Tag Archives: The Undrowned Child

The Undrowned Child, Michelle Lovric

The Undrowned Child by Michelle Lovric

Publisher: Orion Books
Pages: 417  including Author’s Notes on Venice (Hardback)
Form: Novel
Series: The Undrowned Child #1

Rating:

Teodora has always longed to visit Venice. And at last she has her chance. But strange and sinister things are afoot in the beautiful floating city.

Teo is quickly subsumed into a secret world in which salty-tongued mermaids run subversive printing presses, ghosts good and bad patrol the streets, statues speak, rats read and librarians turn fluidly into cats.

And where a book, The Key to the Secret City, leads Teo straight into the heart of the danger that threatens to destroy the city to which she feels she belongs.

An ancient proverb seems to unite Teo with a Venetian boy, Renzo, and with the Traitor who has returned from the dark past to wreak revenge. . .

But who is the undrowned child destined to save Venice?

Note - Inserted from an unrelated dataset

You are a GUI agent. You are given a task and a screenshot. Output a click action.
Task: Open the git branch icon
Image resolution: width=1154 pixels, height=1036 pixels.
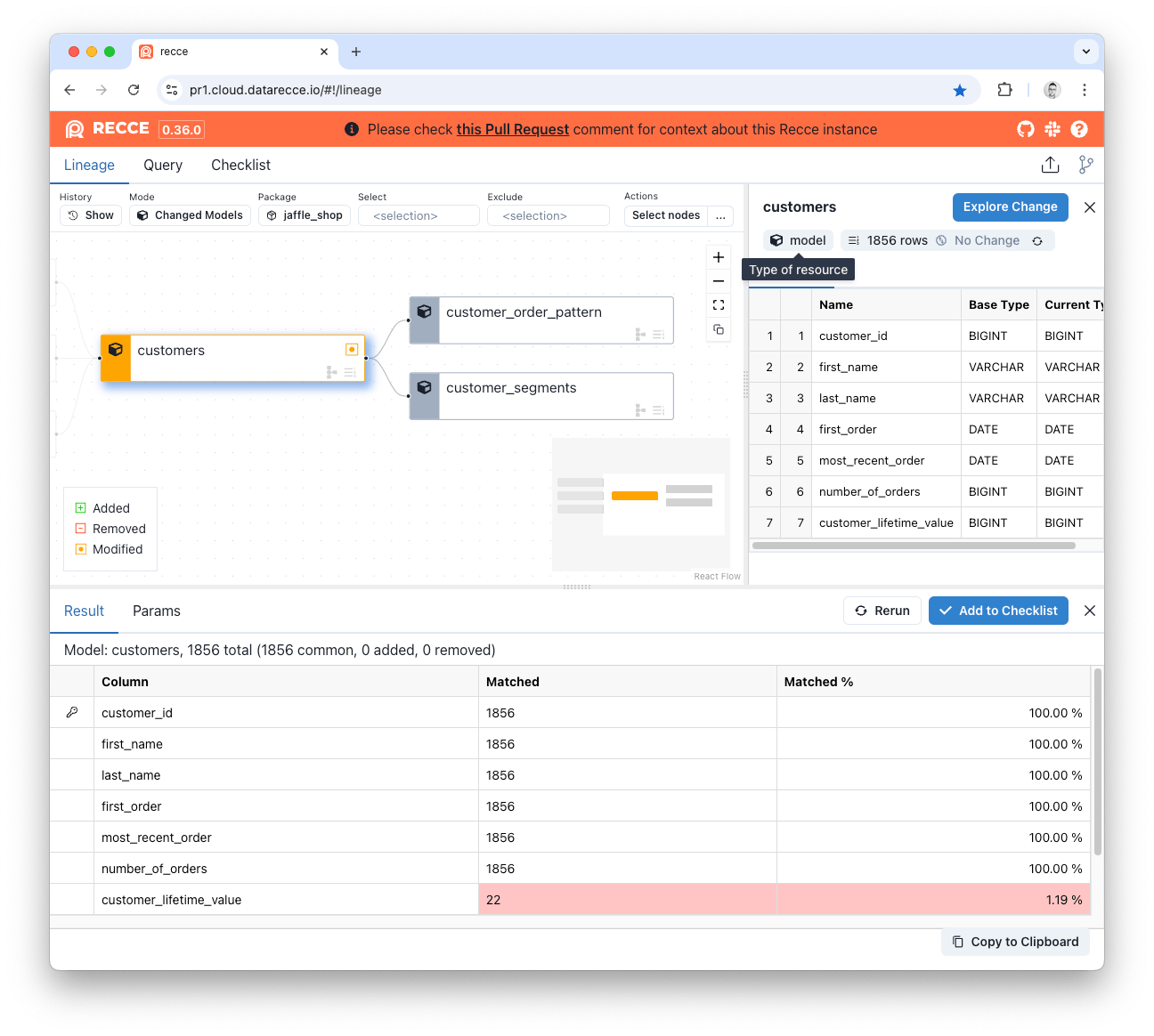coord(1085,165)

First thing’s first – I adore Venice and so am horribly biased in this books favour. It’s a far from perfect book, and I’ll get onto that later, but it really does capture the magic of the city. Or at least it did for me; how someone who has never visited the place would find it though…I’m not that sure. In fact I would probably only gift this to a child who already had some knowledge of, or better yet had actually been to Venice. There’s a handy map with key locations on at the very start of the book and a fantastic set of very accessible author’s notes at the back, but to get full enjoyment from it I do think the reader has to have at least seen a photo of Venice. Because, putting aside the beautiful and lovingly depicted setting, the storyline and characterisation are fairly standard children’s fantasy fare.